PAGE EXTRACT:

┌──

A Leading Fundamental Indicator for Equity Investing

Creating a Strategy on the S&P500 Using the ISM PMI in Python

Sentiment Analysis is a vast and promising field in data analytics and trading. It is a rapidly rising type of analysis that uses the current pulse and market feeling to detect what participants intend to do or what positions they are holding.

Imagine you are planning to go see a movie and you want to anticipate whether this movie will be good or not, therefore, you ask many of your friends — whom have already seen the movie — about their opinions. Assuming 75% said the movie was good, you will have a certain confidence level that you will like it because the sentiment around this movie was mostly good (ignoring tastes and preferences). The same analogy can be applied to the financial markets through many ways either quantitative or qualitative.

Sometimes, indicators will be classified as more than one type, meaning a technical indicator can also be a sentiment indicator (e.g. the On-Balance Volume). And the way we analyze can also be technical (e.g. drawing support and resistance lines) or quantitative (e.g. mean-reversion).

This article will discuss the Institute for Supply Management — Purchasing Manager’s Index and how is it used to analyze the direction of the S&P500. For this study, we will use the signal quality as a judge.

Knowledge must be accessible to everyone. This is why, from now on, a purchase of either one of my new books Contrarian Trading Strategies in PythonorTrend Following Strategies in Pythoncomes with free PDF copies of my first three books (Therefore, purchasing one of the new books gets you 4 books in total). The two new books listed above feature a lot of advanced indicators and strategies with a GitHub page. You can use the below link to purchase one of the two books (Please specify which one and make sure to include your e-mail in the note).

└──

EXERCISES:
1. In the article on the ISM PMI and the S&P500, what share of friends in the movie analogy said the movie was good?
2. Continue the article on the ISM PMI and the S&P500 from where it stops.

DATA PROVIDED:
┌──

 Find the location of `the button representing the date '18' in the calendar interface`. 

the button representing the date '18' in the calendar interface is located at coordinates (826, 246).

└──
┌──

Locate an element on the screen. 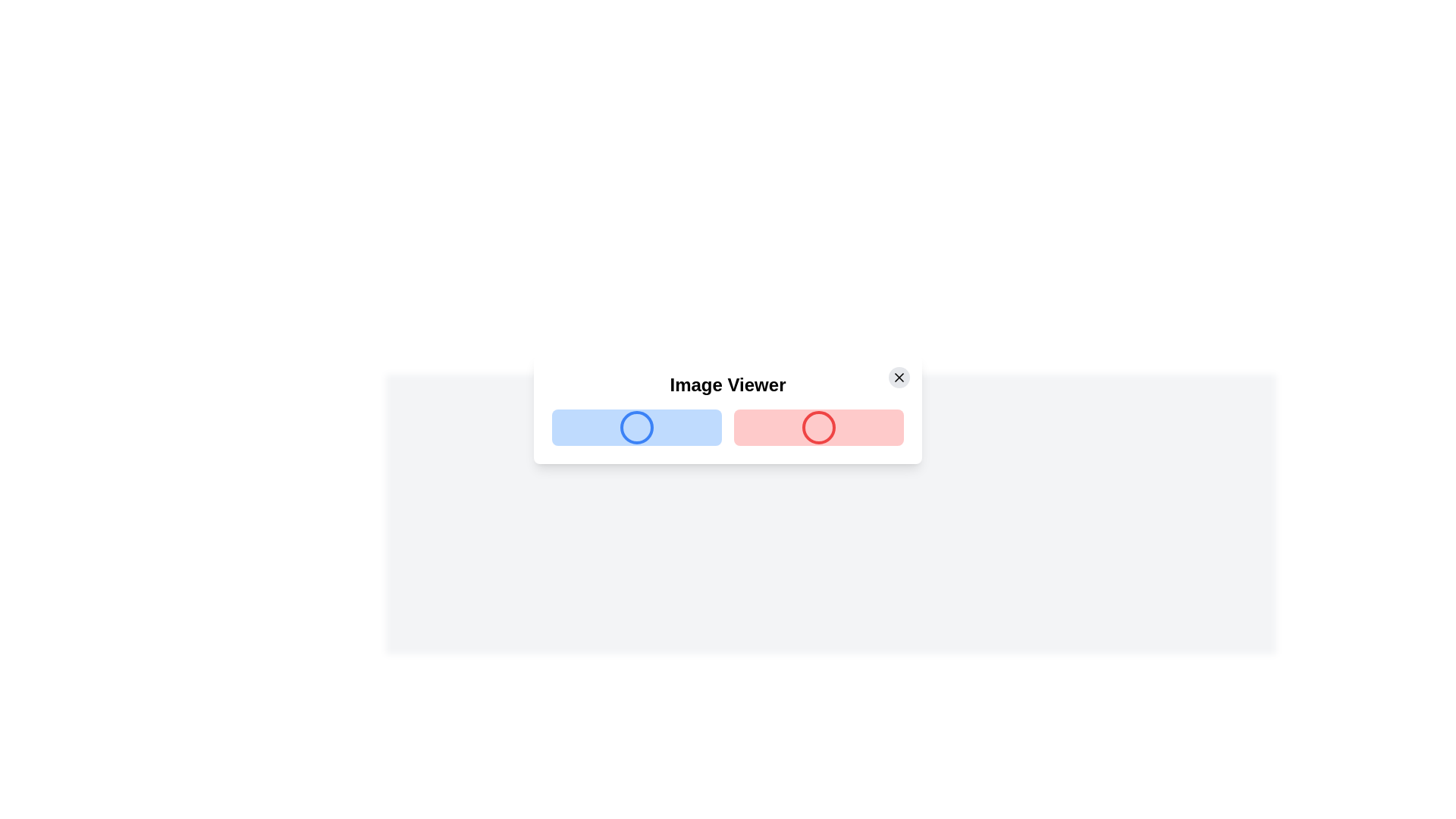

└──
┌──

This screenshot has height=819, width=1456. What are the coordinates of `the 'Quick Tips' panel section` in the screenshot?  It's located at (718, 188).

└──

EXPECTED OUTPUTS:
1. 75%

2.
The ISM PMI

Sentiment Analysis is a type of predictive analytics that deal with alternative data other than the basic OHLC price structure. It is usually based on subjective polls and scores but can also be based on more quantitative measures such as expected hedges through market strength or weakness.

The Institute for Supply Management provides a monthly survey called the Purchasing Manager’s Index abbreviated to PMI, which is based on questions asked to 400 representatives of industrial companies about the current and future trend of their different activities. It is composed of 5 components that can also be analyzed individually:

  • New orders — 30% weight.
  • Production — 25% weight.
  • Employment — 20% weight.
  • Supplier Deliveries — 15% weight.
  • Inventories — 10% weight.

Typically, we interpret the index as 50 being the neutral state of the economy (not growing and neither shrinking). A reading above 50 indicates an expansion in manufacturing and a reading below 50 indicates shrinking in manufacturing. The PMI tends to peak before the whole economy with a lead of 6–12 months, which makes it an astonishing leading indicator (more than 0.70 correlation with the US GDP).

It also tends to lead the stock markets. Historically the values of the PMI fluctuated between 30 and 60, so, they serve as warning signals of possible reversal. The idea of the analysis is to verify this information by creating a strategy that generates directional recommendations on the S&P500 using the idea of mean-reversion.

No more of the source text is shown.